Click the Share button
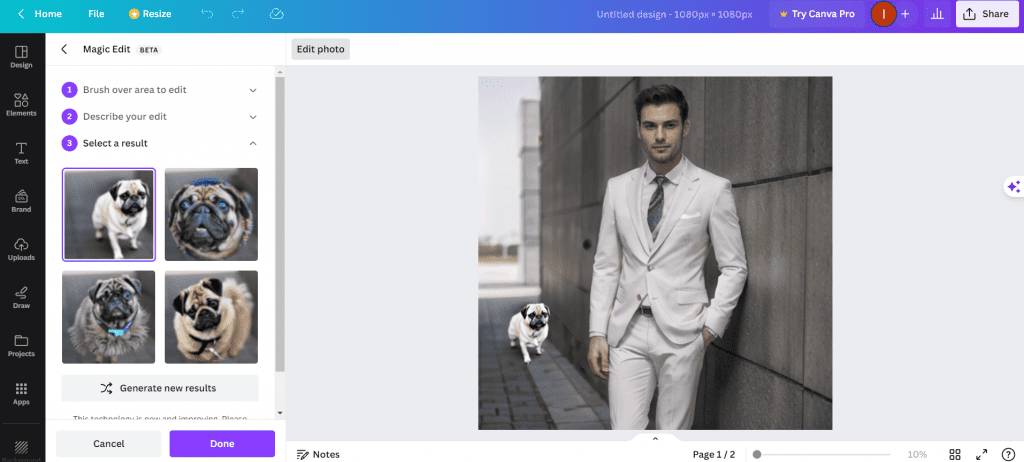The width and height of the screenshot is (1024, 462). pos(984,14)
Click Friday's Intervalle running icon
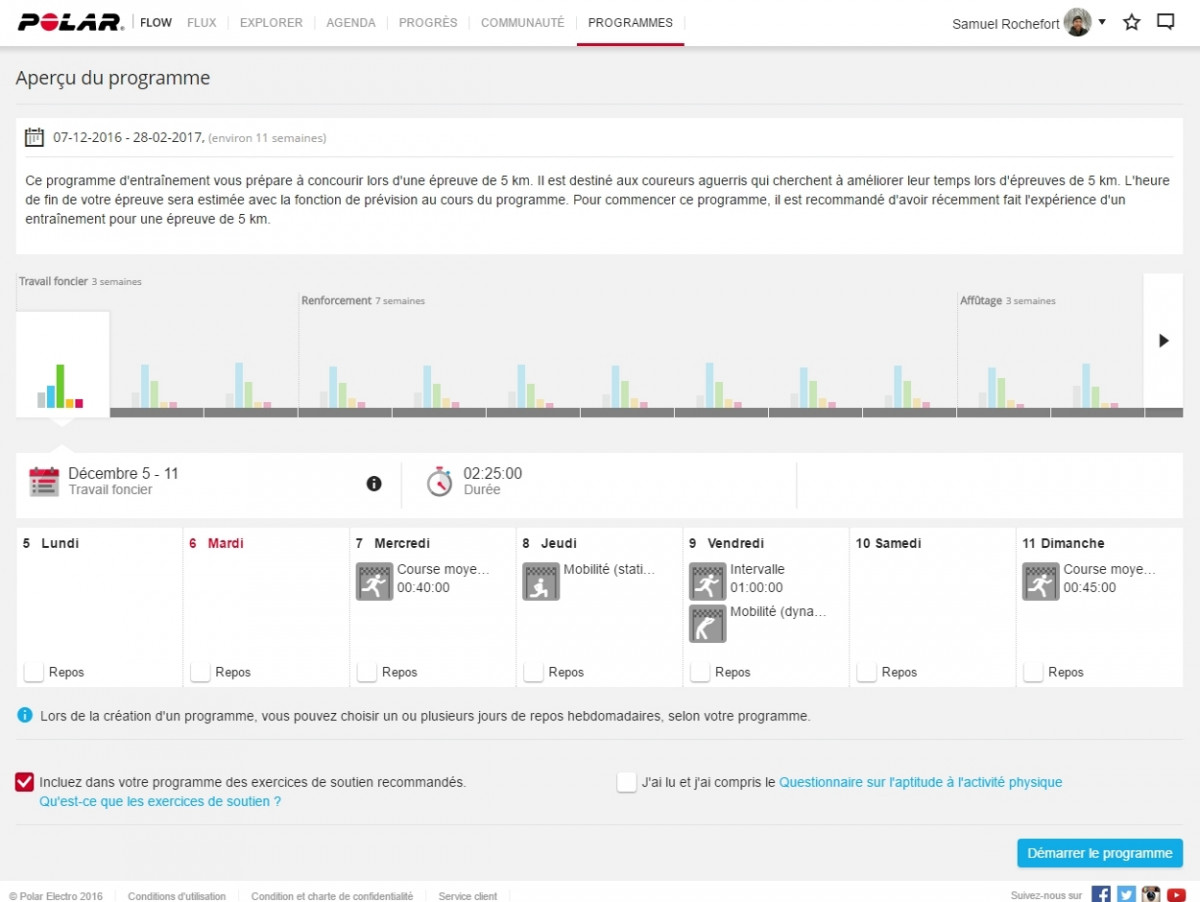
========
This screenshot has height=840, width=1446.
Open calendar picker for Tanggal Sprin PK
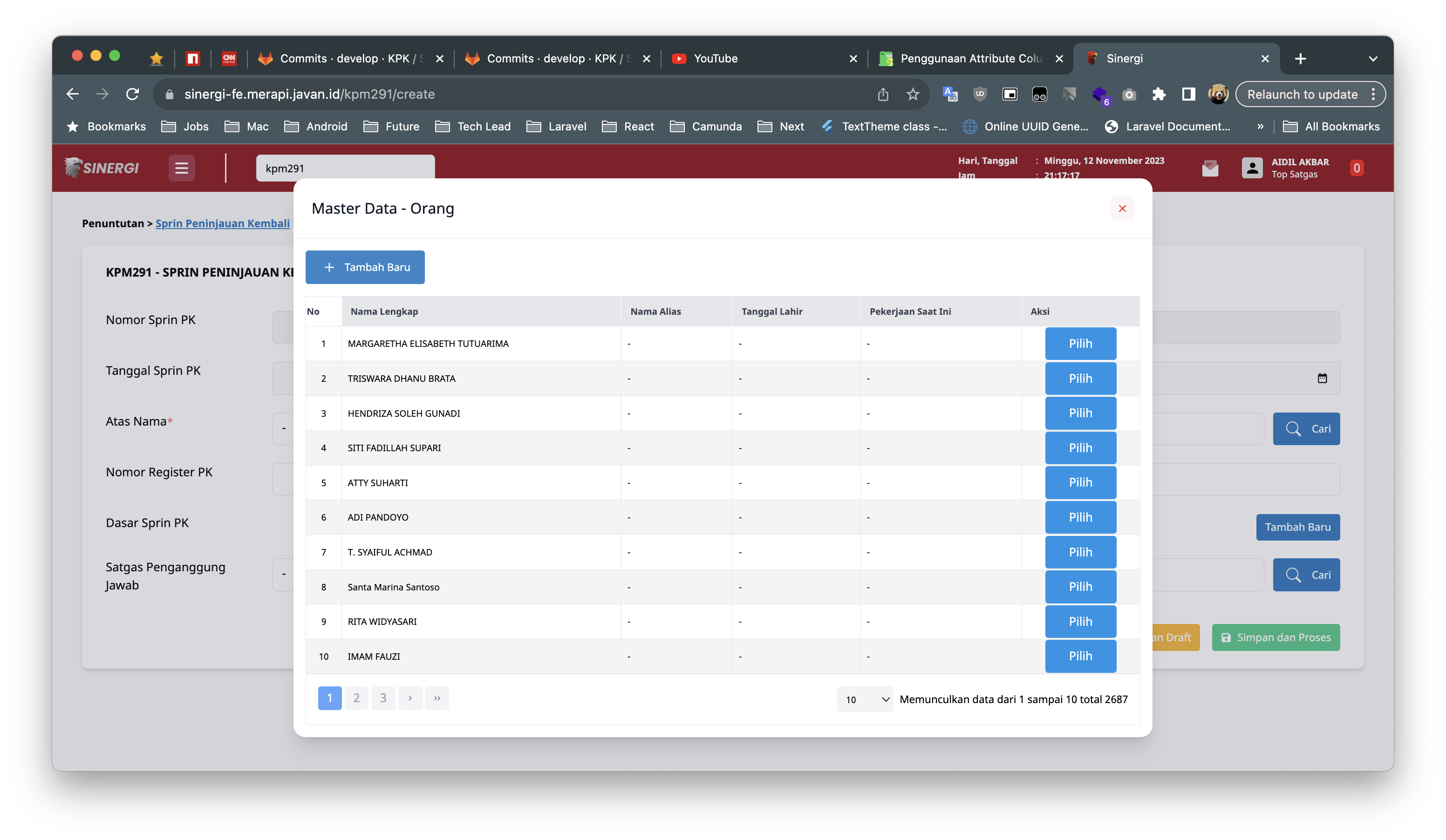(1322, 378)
========
Your objective: Update the entries from the line containing "Click the Share button" up to and including the line containing "Click Friday's Intervalle running icon" by replacing "Share" with "Export", leaving everything else unchanged, and leave the pictures out of your answer.

Written solution:
Click the Export button
The width and height of the screenshot is (1024, 462). pos(984,14)
Click Friday's Intervalle running icon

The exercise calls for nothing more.